The presence of Kazak president Nursultan Nazarbayev at the opening ceremony signalled another potential dimension for the pipeline, as an outlet for oil from Kazakstan.


“Judging by the estimates of the companies involved in the project, BTC is viable even with the resources of the three Azerbaijani fields Azeri, Chirag and Guneshli and with the addition of Kazakstan its economic attractiveness will grow significantly,” said Bagirov.


Nazarbayev himself told the ceremony, “We are the main oil producers in the region and over the coming decade we can become major players in the expert of energy resources.”


Kazakstan itself uses no more than 30 million tonnes of oil a year but plans to extract 100 millions by 2010 and 150 million by 2015.


Azerbaijan will produce 20-25 million tonnes of oil in 2005, rising to 50-60 million tonnes in 2007 of which 44 million is due to be exported, mainly via BTC.

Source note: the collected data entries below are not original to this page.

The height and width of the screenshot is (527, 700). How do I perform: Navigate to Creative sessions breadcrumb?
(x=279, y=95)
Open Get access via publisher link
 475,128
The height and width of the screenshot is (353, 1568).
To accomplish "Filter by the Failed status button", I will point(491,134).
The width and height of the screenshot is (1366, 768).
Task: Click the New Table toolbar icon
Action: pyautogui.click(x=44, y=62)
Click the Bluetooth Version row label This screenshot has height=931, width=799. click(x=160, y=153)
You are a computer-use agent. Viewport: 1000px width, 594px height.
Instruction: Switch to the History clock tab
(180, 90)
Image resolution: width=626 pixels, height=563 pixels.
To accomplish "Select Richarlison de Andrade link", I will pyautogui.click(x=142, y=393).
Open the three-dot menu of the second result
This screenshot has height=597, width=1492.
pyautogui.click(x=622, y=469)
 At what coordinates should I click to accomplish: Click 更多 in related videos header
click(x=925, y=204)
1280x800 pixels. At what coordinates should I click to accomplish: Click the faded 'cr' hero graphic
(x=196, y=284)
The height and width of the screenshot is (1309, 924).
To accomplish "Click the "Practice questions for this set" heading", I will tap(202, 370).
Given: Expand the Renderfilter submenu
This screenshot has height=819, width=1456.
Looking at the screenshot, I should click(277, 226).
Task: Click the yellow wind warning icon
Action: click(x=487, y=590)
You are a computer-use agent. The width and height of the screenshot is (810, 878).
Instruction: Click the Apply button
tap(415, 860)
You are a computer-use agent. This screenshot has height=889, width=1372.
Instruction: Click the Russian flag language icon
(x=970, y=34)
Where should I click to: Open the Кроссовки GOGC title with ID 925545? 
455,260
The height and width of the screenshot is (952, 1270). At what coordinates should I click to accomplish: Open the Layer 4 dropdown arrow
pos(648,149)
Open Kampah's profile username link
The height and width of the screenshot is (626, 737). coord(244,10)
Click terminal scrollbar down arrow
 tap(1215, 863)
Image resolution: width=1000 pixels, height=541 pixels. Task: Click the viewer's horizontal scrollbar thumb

“With the start of the Baku-Ceyhan pipeline a Mediterranean market will appear for our oil alongside the existing Black Sea market,” said President Aliev. “We will also provide all the necessary infrastructure for the transit of oil from Kazakstan. The doors are open for everyone to join this project, including the Russian Federation.”


Aliev also said that the Baku-Novorossiisk pipeline ending on the Russian coast of the Black Sea was now no longer commercially attractive in comparison to BTC.


Russian energy envoy Igor Yusupov was due to represent Moscow at the ceremony but did not attend, saying he was ill.


With the oil price now consistently over 40 dollars a barrel, new projections are being made as to what revenues Azerbaijan will earn from BTC and what this will mean for a country with mass poverty.


According to Inglab Akhmedov, director of the Public Finance Monitoring Centre in Baku, estimated that over the next 25 years Azerbaijan could be set to earn as much as 160 billion dollars from all its oil and gas projects.


“That is a colossal amount of money when you set it against an annual budget of two billion dollars,” Akhmedov said. “And that creates risks for the economy as a whole. In its short history independent Azerbaijan has not only not acquired experience in managing large amounts of money, but it’s also not created an infrastructure for the effective and transparent management of oil revenues when society has weak control over them.”


An Oil Fund has been set up to ensure wise spending of oil revenues, but there’s concern about how effective it will be. “While the Oil Fund is the most transparent organization in the country, there is still a lack of clarity in the way it is used,” said Bagirov.


And others express an additional worry that Azerbaijan will suffer from what is known as “Dutch Disease” when a country is over-reliant on natural resources and the rest of the economy suffers.


Gulnaz Gulieva is a freelance journalist in Baku. Rufat Abasov is a reporter with Reuters in Baku.